As middle school progressed, the feeling of ugliness and fatness went hand in hand. Now one might think that since my mother with her constant dieting and quest to be thin would project that feeling onto her three young daughters. However, I did not feel this was the case. Mom ate salads because she was a grown up and that is what grown ups did (this in and of itself can be examined and picked apart. My mom was insistent that we did not have access to a scale. She felt that constantly weighing ourselves would be negative for our self esteem. I do think that she had a point. But when a boy told me that I was ugly in sixth grade and I felt that no boys liked me, I "knew" in my head that it was because I was ugly (since my face was covered in acne and I was, according to me, overweight. I started playing soccer in seventh grade, and one of my teachers asked me if I had lost weight and that I looked good. It was such a high. I felt like a million dollars. I was validated, and the feeling immediately disappeared when I started eating. I felt that every bite was me gaining weight.

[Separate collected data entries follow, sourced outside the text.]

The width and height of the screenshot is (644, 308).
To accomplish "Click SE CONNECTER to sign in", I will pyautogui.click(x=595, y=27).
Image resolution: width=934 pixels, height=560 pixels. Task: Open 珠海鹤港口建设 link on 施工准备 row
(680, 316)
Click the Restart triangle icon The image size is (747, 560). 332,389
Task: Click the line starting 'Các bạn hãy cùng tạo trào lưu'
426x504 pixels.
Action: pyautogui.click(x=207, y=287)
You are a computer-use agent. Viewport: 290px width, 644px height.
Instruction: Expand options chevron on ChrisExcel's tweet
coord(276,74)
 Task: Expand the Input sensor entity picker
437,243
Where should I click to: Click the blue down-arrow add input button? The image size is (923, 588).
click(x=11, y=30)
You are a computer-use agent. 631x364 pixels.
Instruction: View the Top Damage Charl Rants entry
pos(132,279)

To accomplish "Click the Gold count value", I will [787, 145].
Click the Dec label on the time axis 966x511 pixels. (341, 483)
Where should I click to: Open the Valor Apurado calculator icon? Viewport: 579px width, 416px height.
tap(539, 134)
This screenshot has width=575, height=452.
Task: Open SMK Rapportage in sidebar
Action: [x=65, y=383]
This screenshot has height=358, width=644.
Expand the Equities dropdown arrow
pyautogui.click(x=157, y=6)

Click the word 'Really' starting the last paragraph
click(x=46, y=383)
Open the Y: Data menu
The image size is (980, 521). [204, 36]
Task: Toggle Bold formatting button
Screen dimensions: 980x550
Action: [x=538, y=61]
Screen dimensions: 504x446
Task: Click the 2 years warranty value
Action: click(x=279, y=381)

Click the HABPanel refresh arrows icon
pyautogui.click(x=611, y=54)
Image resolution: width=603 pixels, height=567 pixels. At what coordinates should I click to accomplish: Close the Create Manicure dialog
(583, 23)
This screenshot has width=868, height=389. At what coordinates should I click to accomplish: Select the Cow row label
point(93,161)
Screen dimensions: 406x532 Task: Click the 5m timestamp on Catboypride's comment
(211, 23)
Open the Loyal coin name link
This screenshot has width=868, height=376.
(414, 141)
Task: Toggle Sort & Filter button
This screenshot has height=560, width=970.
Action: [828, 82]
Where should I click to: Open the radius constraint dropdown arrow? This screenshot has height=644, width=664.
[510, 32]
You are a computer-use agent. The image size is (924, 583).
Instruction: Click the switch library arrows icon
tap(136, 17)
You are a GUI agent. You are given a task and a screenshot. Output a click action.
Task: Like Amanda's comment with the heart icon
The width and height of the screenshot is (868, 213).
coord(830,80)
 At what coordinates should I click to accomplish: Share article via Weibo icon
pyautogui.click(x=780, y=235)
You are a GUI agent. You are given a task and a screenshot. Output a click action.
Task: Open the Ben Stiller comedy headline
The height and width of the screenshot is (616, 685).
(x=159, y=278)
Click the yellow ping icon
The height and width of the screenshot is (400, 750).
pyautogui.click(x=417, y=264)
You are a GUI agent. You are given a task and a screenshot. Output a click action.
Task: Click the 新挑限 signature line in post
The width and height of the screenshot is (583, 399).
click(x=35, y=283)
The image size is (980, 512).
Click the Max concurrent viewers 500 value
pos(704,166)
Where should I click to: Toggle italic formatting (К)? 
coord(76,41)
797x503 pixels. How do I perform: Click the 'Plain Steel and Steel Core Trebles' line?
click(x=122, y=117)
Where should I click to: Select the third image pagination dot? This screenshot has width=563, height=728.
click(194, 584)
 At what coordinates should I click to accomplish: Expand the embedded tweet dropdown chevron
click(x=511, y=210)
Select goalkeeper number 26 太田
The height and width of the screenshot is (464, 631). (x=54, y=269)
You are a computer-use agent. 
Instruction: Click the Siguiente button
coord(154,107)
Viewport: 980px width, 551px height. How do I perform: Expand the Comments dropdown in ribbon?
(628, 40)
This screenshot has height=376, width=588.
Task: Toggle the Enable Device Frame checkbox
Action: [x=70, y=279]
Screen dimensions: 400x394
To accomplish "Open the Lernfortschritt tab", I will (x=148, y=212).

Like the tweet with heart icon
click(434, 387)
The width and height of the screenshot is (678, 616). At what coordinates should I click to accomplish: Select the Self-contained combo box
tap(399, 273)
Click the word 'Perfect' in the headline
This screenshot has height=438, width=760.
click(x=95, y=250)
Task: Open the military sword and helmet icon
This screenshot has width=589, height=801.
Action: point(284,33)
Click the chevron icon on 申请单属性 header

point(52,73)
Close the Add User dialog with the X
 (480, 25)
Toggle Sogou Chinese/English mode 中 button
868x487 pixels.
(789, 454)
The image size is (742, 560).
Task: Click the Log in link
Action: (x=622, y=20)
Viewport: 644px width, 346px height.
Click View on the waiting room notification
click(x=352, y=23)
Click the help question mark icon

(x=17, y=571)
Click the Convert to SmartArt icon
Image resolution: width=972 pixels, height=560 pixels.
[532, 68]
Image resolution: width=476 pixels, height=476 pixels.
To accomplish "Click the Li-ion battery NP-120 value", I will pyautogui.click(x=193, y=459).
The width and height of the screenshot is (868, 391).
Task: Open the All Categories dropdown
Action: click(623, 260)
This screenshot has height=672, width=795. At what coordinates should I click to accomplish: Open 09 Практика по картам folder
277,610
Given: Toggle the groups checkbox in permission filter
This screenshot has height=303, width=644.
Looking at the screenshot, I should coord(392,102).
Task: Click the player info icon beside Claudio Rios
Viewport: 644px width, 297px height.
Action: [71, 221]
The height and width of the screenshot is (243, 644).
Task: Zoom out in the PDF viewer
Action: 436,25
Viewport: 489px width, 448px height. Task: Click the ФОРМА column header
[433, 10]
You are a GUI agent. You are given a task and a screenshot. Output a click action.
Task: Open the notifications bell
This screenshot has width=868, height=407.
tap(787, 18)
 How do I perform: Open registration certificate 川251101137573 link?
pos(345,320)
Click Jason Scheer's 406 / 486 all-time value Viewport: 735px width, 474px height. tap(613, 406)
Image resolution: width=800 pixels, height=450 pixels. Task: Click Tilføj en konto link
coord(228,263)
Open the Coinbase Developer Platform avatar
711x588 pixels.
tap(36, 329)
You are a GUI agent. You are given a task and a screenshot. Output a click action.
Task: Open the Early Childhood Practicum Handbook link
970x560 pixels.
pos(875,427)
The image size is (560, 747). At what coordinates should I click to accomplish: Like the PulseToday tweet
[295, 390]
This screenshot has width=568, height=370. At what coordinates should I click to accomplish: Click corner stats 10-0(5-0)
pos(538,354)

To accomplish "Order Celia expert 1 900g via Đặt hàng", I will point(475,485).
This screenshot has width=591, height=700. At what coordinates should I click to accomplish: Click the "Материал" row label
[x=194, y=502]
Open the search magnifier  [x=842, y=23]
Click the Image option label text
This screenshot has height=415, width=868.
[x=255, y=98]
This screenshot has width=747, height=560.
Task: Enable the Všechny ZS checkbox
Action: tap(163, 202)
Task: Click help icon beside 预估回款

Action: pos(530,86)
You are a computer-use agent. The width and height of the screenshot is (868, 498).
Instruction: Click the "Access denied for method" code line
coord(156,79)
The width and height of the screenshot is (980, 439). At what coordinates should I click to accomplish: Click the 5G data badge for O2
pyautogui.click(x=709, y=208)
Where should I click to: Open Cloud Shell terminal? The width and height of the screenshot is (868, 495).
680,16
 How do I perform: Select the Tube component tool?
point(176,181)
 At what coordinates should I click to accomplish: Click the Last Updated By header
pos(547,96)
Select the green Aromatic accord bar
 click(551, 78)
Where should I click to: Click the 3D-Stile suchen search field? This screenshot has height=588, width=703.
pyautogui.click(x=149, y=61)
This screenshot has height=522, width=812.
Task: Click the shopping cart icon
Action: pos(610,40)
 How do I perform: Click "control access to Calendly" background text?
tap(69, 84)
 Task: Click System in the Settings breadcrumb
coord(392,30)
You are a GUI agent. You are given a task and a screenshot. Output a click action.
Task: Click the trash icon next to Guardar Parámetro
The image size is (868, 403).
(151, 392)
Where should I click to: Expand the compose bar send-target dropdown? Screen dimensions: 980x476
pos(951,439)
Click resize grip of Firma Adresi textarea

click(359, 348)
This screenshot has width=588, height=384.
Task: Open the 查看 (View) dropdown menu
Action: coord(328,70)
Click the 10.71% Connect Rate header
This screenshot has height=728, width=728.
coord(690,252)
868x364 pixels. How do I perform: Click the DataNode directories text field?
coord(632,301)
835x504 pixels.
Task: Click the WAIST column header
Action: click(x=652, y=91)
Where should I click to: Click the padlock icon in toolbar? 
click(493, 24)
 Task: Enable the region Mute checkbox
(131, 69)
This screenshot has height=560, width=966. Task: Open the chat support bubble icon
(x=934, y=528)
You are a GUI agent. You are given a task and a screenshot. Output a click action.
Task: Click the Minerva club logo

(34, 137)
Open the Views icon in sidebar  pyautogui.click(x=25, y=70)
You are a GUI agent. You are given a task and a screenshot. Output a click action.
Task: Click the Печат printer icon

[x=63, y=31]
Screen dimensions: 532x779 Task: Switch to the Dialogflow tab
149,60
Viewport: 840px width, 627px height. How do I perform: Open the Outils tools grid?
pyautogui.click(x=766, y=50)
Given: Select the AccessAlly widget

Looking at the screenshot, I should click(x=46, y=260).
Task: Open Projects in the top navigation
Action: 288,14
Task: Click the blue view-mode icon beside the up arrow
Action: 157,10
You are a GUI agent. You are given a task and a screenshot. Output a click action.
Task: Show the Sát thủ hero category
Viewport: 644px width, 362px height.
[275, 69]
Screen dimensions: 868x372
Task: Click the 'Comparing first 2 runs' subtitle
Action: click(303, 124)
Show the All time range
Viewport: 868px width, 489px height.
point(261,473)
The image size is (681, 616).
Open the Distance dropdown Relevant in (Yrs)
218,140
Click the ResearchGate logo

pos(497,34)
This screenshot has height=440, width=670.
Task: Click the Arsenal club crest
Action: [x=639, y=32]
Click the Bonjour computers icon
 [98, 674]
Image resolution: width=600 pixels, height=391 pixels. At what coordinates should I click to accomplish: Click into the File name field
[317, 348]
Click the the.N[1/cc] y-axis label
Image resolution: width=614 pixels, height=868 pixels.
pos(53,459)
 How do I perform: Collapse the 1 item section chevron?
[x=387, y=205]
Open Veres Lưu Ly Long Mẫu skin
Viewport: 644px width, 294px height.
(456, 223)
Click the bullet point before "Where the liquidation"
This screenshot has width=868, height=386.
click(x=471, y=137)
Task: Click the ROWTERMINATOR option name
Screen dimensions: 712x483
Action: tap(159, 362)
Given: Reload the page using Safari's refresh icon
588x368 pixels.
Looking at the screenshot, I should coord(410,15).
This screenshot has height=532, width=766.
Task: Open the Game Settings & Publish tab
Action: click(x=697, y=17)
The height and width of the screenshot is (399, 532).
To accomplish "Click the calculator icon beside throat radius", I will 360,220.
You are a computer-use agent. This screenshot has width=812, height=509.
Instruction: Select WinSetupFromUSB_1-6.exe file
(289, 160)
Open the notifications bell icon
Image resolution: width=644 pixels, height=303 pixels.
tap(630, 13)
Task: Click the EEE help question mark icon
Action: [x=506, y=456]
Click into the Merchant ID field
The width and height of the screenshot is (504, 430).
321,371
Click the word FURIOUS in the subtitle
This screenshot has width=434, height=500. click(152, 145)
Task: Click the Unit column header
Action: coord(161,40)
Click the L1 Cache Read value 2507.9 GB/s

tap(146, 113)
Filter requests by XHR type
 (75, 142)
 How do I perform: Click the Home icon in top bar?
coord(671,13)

I try to take a philosophy that if my clothes fit than I am maintaining a good weight. Soccer kept me very in shape. While I was never tiny, I didn't feel quite so fat. I have a phobia of being picked up, not because I'm scared of heights. I don't want the person picking me up to think that I'm fat and heavy. I want to be little and light. I am 5'2", and I like being short. I know that part of this liking being short is that I'm perceived as light/tiny. I don't "diet" per se, but I do watch what I eat. I am very aware of my food intake, and yes, I do think of food as sometimes the enemy. I know where this information comes from. I am aware of where I'm getting these images. Dieting is no longer for grown ups in my head. I don't have to eat salad all the time because I am 21. I was shocked when my younger sister told me that when she was in elementary school, her and her friends used to go on "diets" in the cafeteria, i.e. eat their salads and not their cookies. She recalled that they inevitably forgot and would eat the cookies. But play "diet." That fact is a little scary.
I still think I'm heavy. I don't like being picked up. I have a fear of getting fat. My dieting narrative does not reflect what I eat, but how I behave to food. I enjoy food, I'm from south Louisiana everything is fried goodness. I still eat, but I work out. Maybe not every day. But I feel fat when I don't. I try to run off the weight. Food is good for one person to live and to live well. But that doesn't mean we view food in a healthy light. I think like most Americans I desire a diet to change my outside rapidly without changing my life style. I accept more today than I used to that my body is beautiful. I accept that this is who I am. But in some ways, it feels more like giving up and truly accepting and loving.